I got my copy of Karen Blair’s “The Torchbearers: Women & Their Amateur Arts Association in America, 1890-1930” last week and immediately read the chapter, “Hear America First” — the quote above is from the end of chapter where the author describes how much classical music had been associated with the National Federation of Music Clubs (NFMC) and the General Federation of Women’s Clubs (GFWC) music department, that male members of the professional classical music community and the broader dominant male culture felt set upon by the success and growing prominence of these women’s organizations. Here are a few other select quotes from the era:
“Women’s musical clubs began to form in many a village, women, and city, and these clubs became the active and efficient nucleus of the entire musical life of the community, but alas, again principally the feminine community. it is to these women’s clubs that the managers turned for fat guarantees for appearances of their artists, it is before audiences of whom 75% are women that these artists disport themselves.”

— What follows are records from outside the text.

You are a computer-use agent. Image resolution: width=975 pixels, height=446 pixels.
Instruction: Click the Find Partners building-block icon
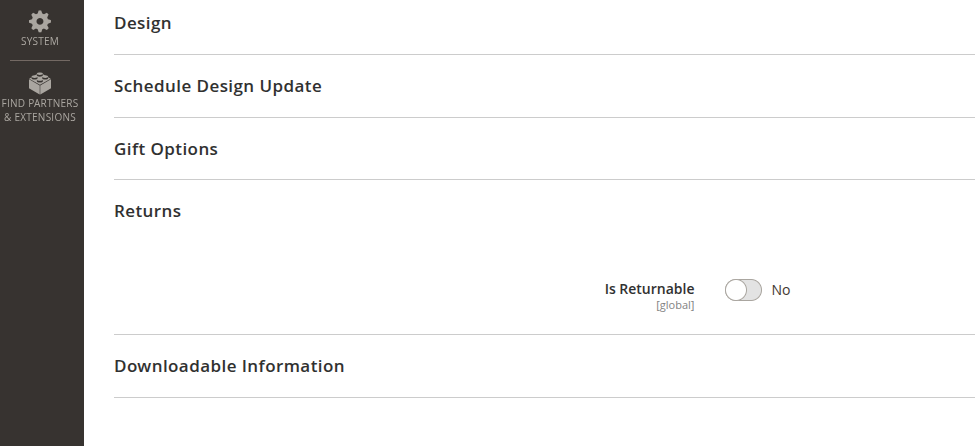40,83
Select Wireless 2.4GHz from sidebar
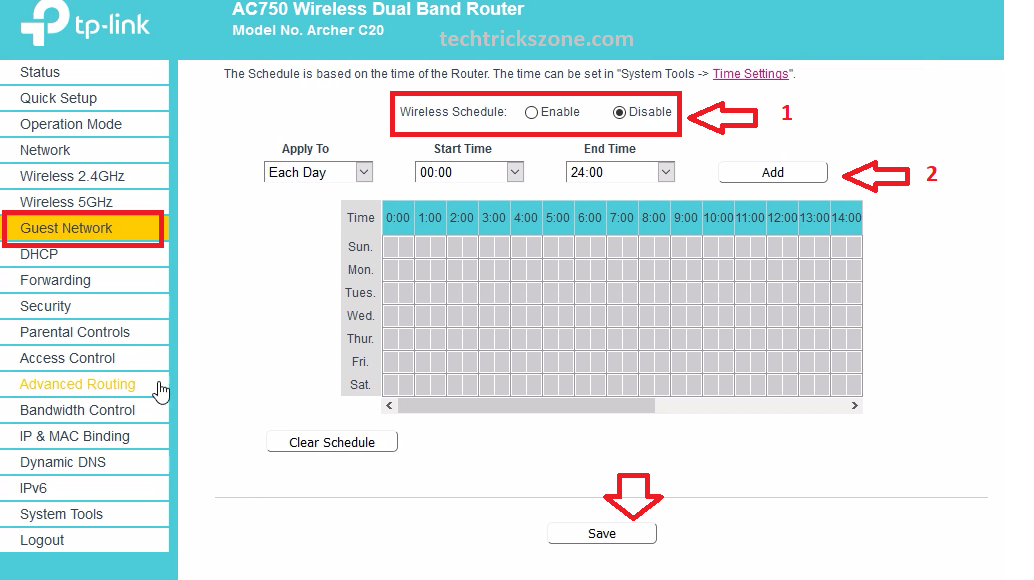 point(72,176)
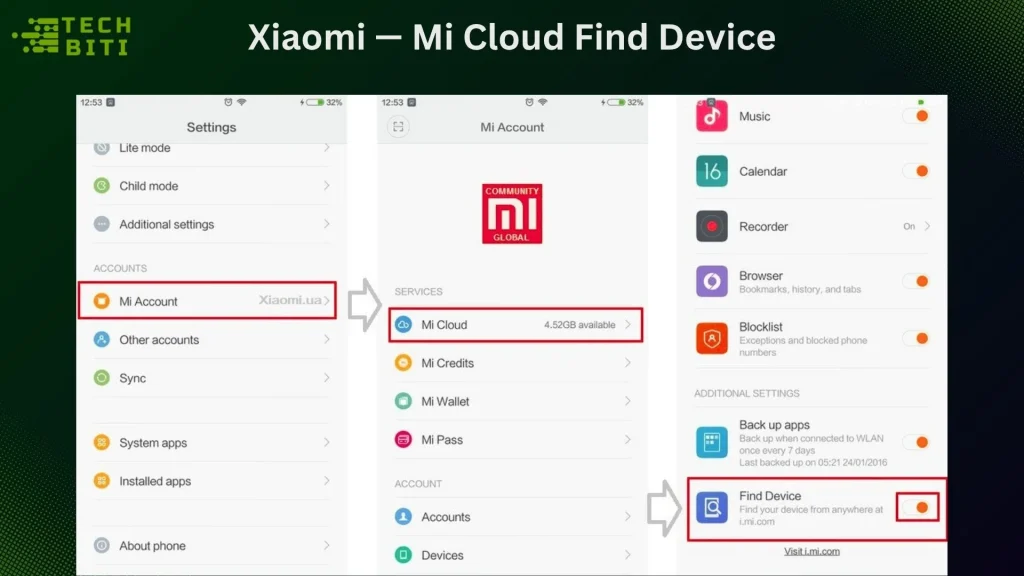Image resolution: width=1024 pixels, height=576 pixels.
Task: Select the Calendar 16 icon
Action: pos(710,171)
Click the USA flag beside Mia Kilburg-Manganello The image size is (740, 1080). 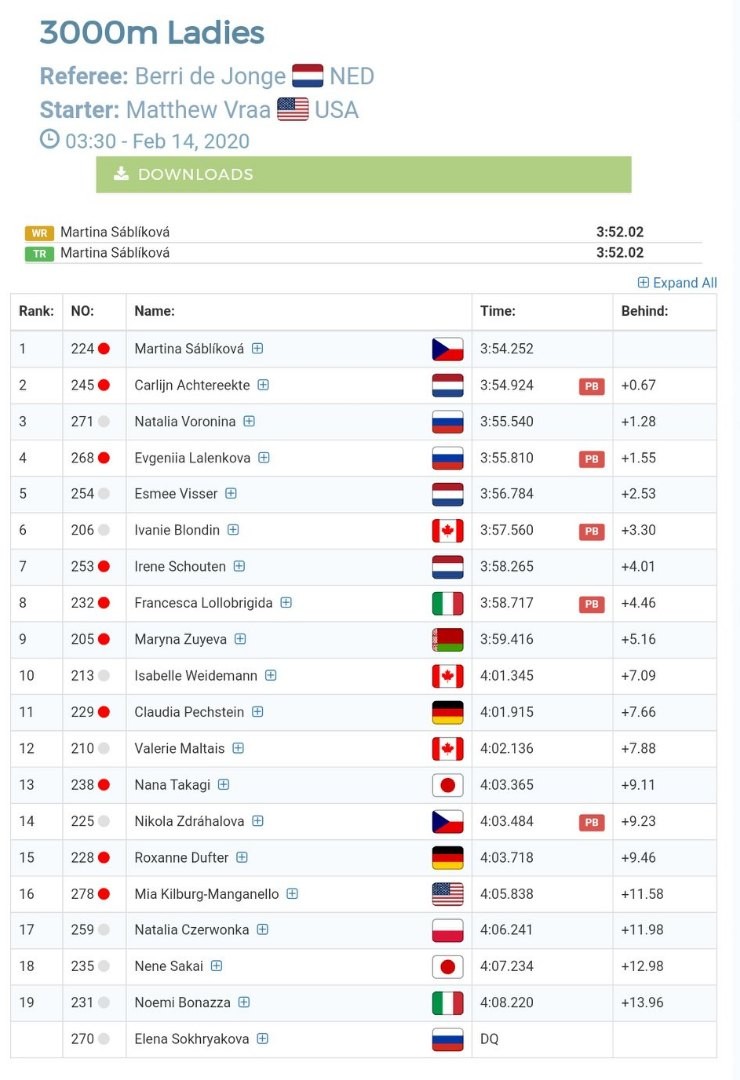tap(447, 894)
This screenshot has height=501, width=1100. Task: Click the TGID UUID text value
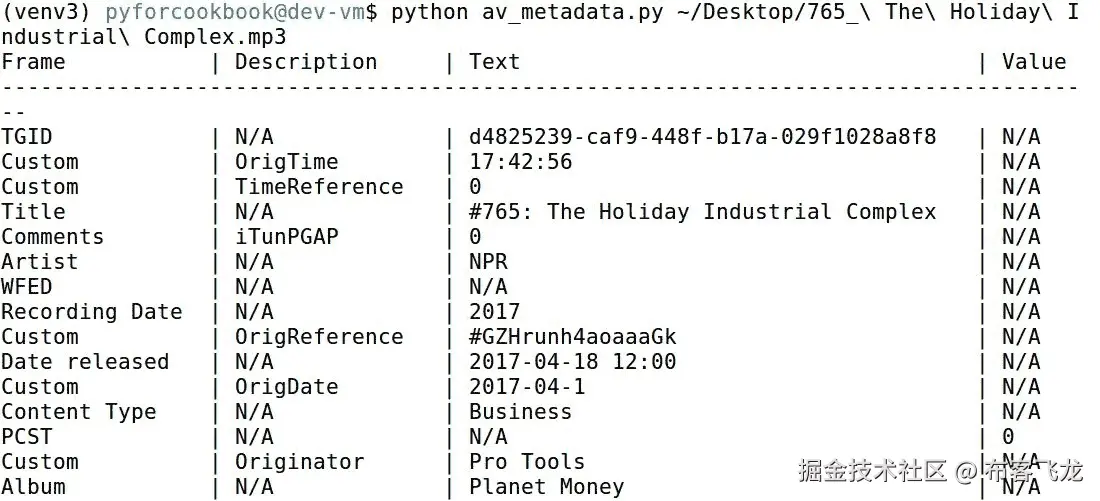[703, 137]
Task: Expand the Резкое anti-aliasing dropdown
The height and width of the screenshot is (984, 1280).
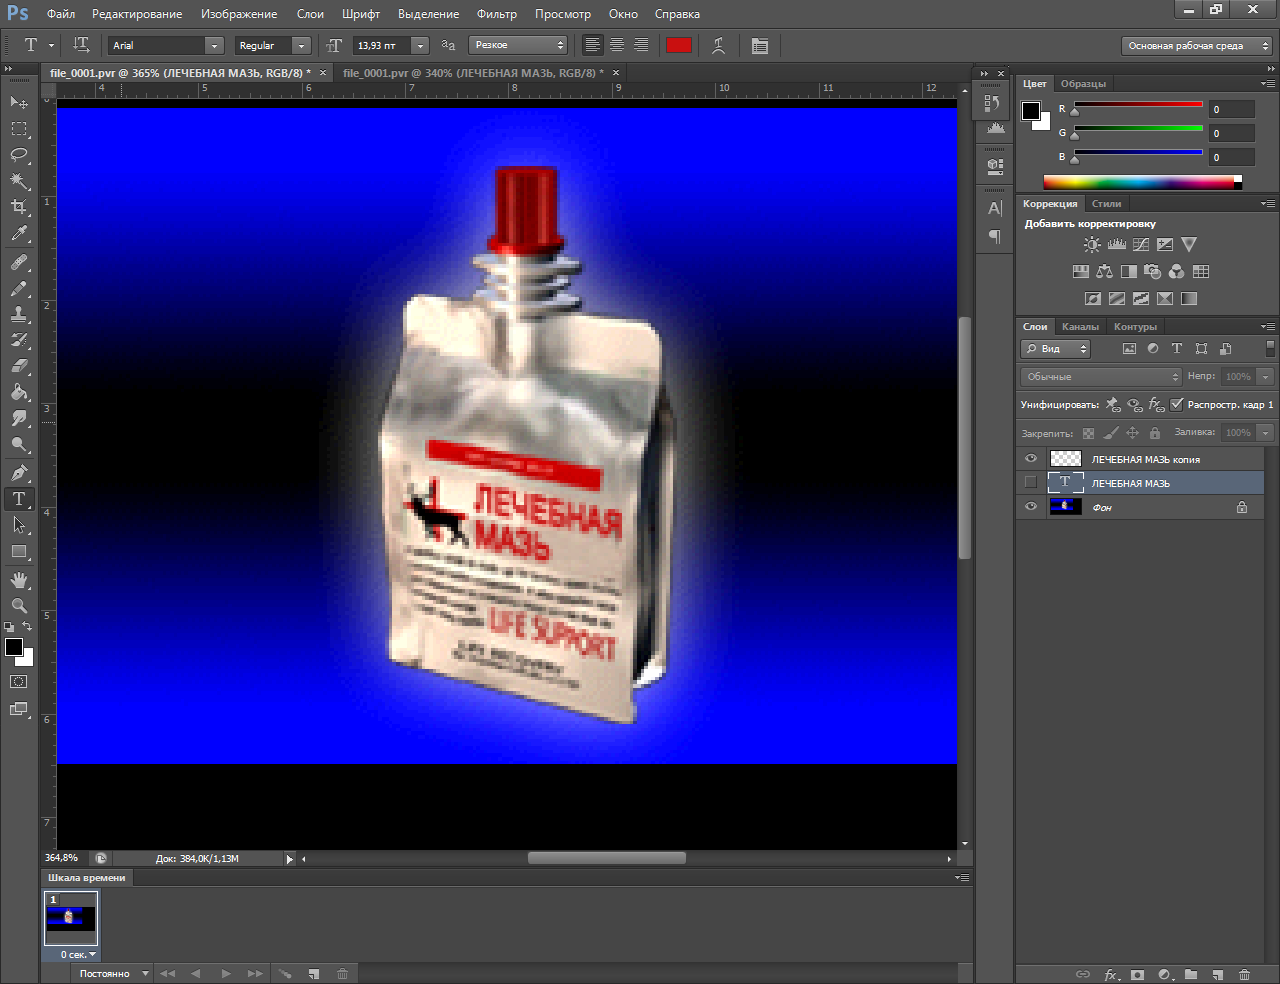Action: (518, 45)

Walter Damrosch (1926), conductor of the New York Philharmonic
The leaving of all aesthetic questions to women has serious consequences. One result of this is that music, except as the lyrical accomplishments to semicircles of legs, has almost ceased to to exist as a masculine pleasure. In Philadelphia, for example, it is impossible to have a concert in the evenings for the reason that many women cannot very well go alone…an amazing number of men…think that music is effeminate…because music has been so wholly delegated to women.
Joseph Hergeshever (1921)
The NFMC reached the height of its membership in 1930 with roughly 5000 clubs and 400,000 members. Today there are roughly 5500 clubs and 146,000 members. So in a time when the US had around a third of the total population as it does today, the membership was well over double the amount of today–and back then it was primarily women.
I don’t think we can underestimate how much these organizations changed the face of classical music during the pre-depression years, and in many ways this set the stage for the FERA and WPA Federal Music Project during the Depression years. As Blair (1994: pp. 74-75) states:
While members seldom received praise from the male musical establishment, their efforts made an enormous impact on American musical life. This relentless cultivation of musical taste built the respect that Americans developed for music and the enthusiasm that they applied to the federal music programs of the Depression years. The clubs’ public programs also shaped the future supporters of the town symphony, the subscribers to the chamber music festivals, and the donors to music schools throughout the nation.
Blair, Karen J. (1994) The Torchbearers: Women & Their Amateur Arts Association in America, 1890-1930, Bloomington: Indiana University Press
Damrosch, Walter (1926) My Musical Life, New York: Scribner’s, pg. 323
Hergeshever, Joseph (1921) “The Feminine Nuisance in American Literature” Yale Review 10, pg. 722
Edbridge, W. Newton (1921-22) “Federation Manual,” Massachussetts State Federation of Women’s Clubs
Whitesitt, Linda () ““Women as ‘Keepers of Culture’: Music Clubs, Community Concert Series, and Symphony Orchestras.”